ABUJA (Nigéria), 21 octobre 2021 – Au milieu des collines verdoyantes de Wah, une localité de la région de Sardauna, dans l'État de Taraba, coule la source d’un cours d’eau séculaire, mais longtemps sous-exploitée. Faute d'installations de stockage de l’eau dans ce village pauvre d'agriculteurs et d'éleveurs, la source formait des ruisseaux qui se perdaient dans les collines, privant la population d’une ressource précieuse. C’était avant qu’un réservoir ne soit construit, permettant désormais de stocker plus de 7 000 litres d'eau et de répondre aux besoins de tous les habitants. 

« Maintenant, l'eau potable arrive directement dans nos maisons grâce à l'ingéniosité de l'équipe du CSDP et des chefs de notre communauté », se félicite Joshua Biri, l'un des villageois. « Nos femmes et nos enfants n'ont plus à marcher longtemps jusqu'aux ruisseaux pour aller chercher de l'eau. Je suis heureux que mes filles ne soient plus en retard à l'école à cause de ça. »

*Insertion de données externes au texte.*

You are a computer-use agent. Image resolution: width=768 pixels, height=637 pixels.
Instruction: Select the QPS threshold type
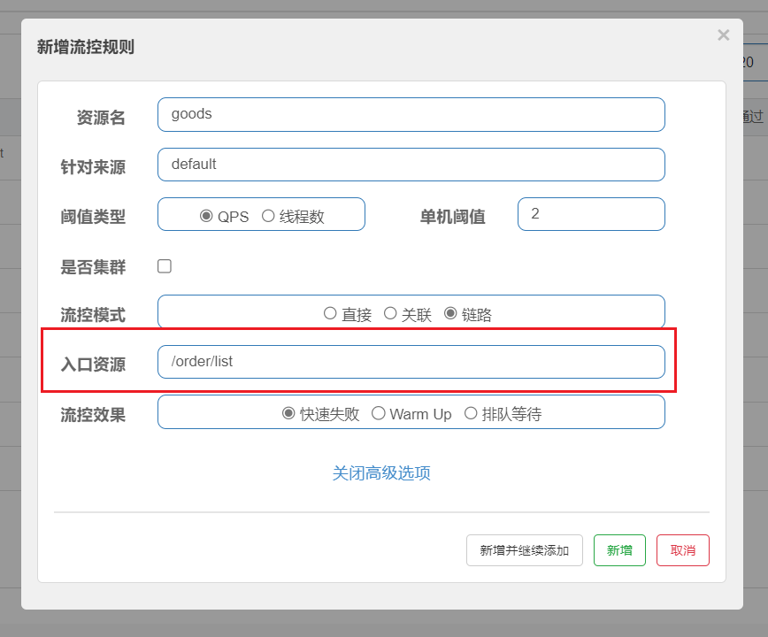pyautogui.click(x=207, y=216)
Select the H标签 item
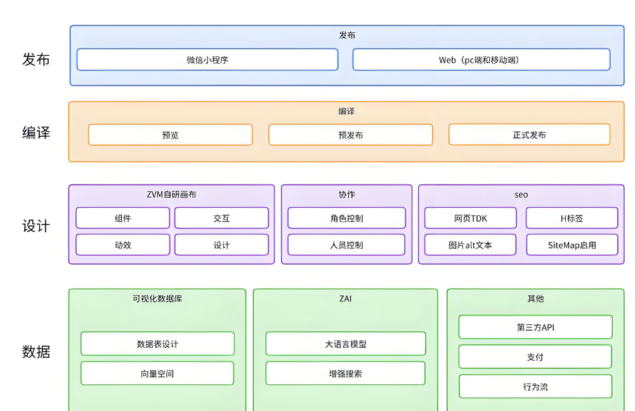This screenshot has width=635, height=411. point(572,218)
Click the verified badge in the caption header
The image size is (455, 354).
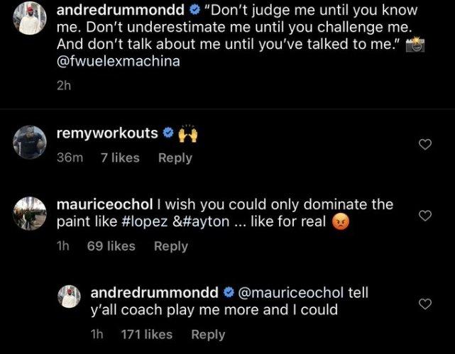194,12
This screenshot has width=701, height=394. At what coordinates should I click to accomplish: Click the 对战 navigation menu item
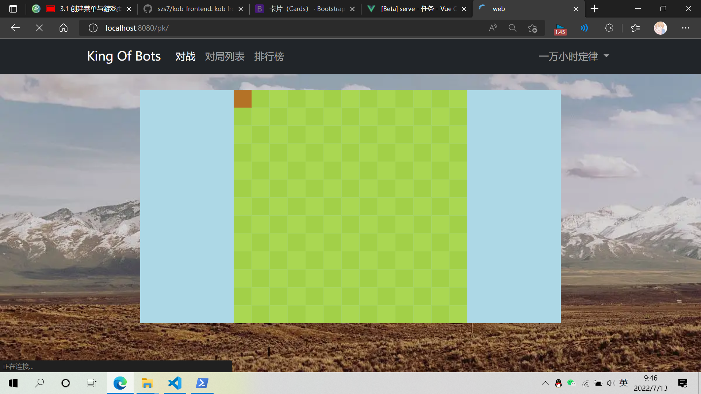[185, 56]
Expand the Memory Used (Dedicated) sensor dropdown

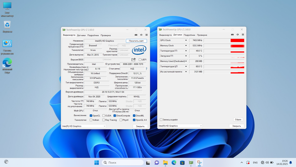[x=186, y=61]
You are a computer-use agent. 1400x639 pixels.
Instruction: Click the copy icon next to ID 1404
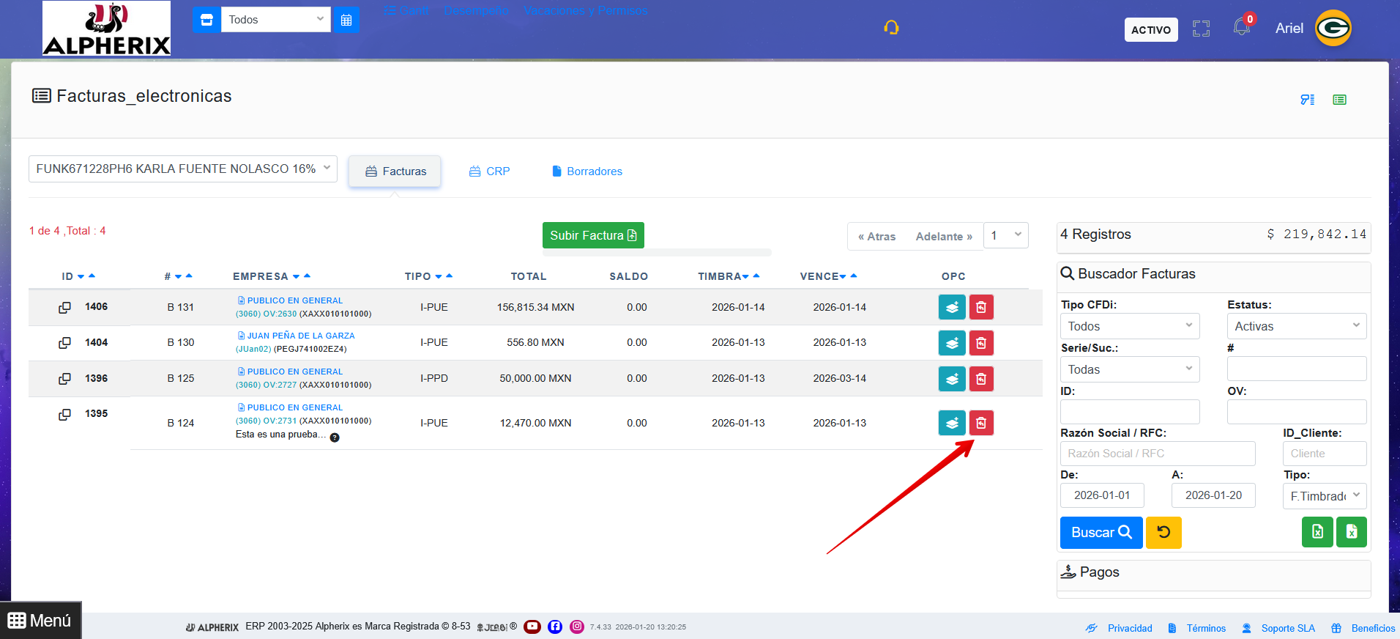65,343
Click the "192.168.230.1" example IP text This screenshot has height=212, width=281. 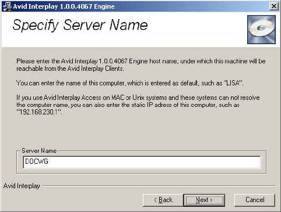click(x=39, y=112)
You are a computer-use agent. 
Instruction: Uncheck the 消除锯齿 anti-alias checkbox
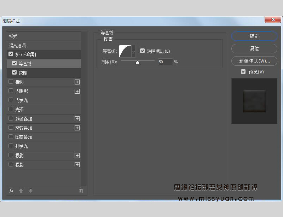click(x=142, y=51)
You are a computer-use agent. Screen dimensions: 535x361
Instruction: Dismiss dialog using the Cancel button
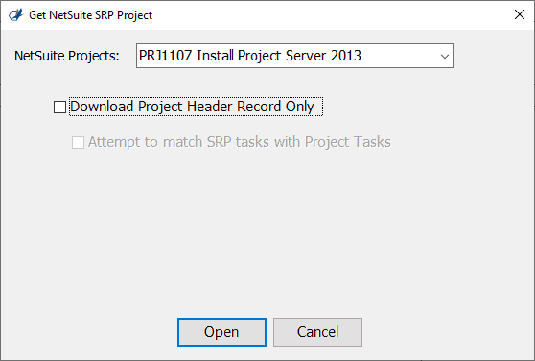[x=317, y=332]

La localité de Wah, dans l’est du pays, fait partie des milliers de villages nigérians où la vie a changé grâce aux équipements mis en place dans le cadre du projet de développement communautaire et social (CSDP). Ce ne sont pas moins de 491 initiatives qui ont été mises en œuvre dans le Taraba, allant de l'électrification rurale à l'approvisionnement en eau.

Le CSDP favorise l'autonomisation des communautés, et parmi elles en particulier les groupes vulnérables, pour mettre au point, exécuter et assurer le suivi de microprojets d'infrastructure. Le projet s’attache à renforcer les compétences et les capacités des autorités locales et des organismes publics sectoriels, de manière à soutenir les populations et à encourager la collaboration. 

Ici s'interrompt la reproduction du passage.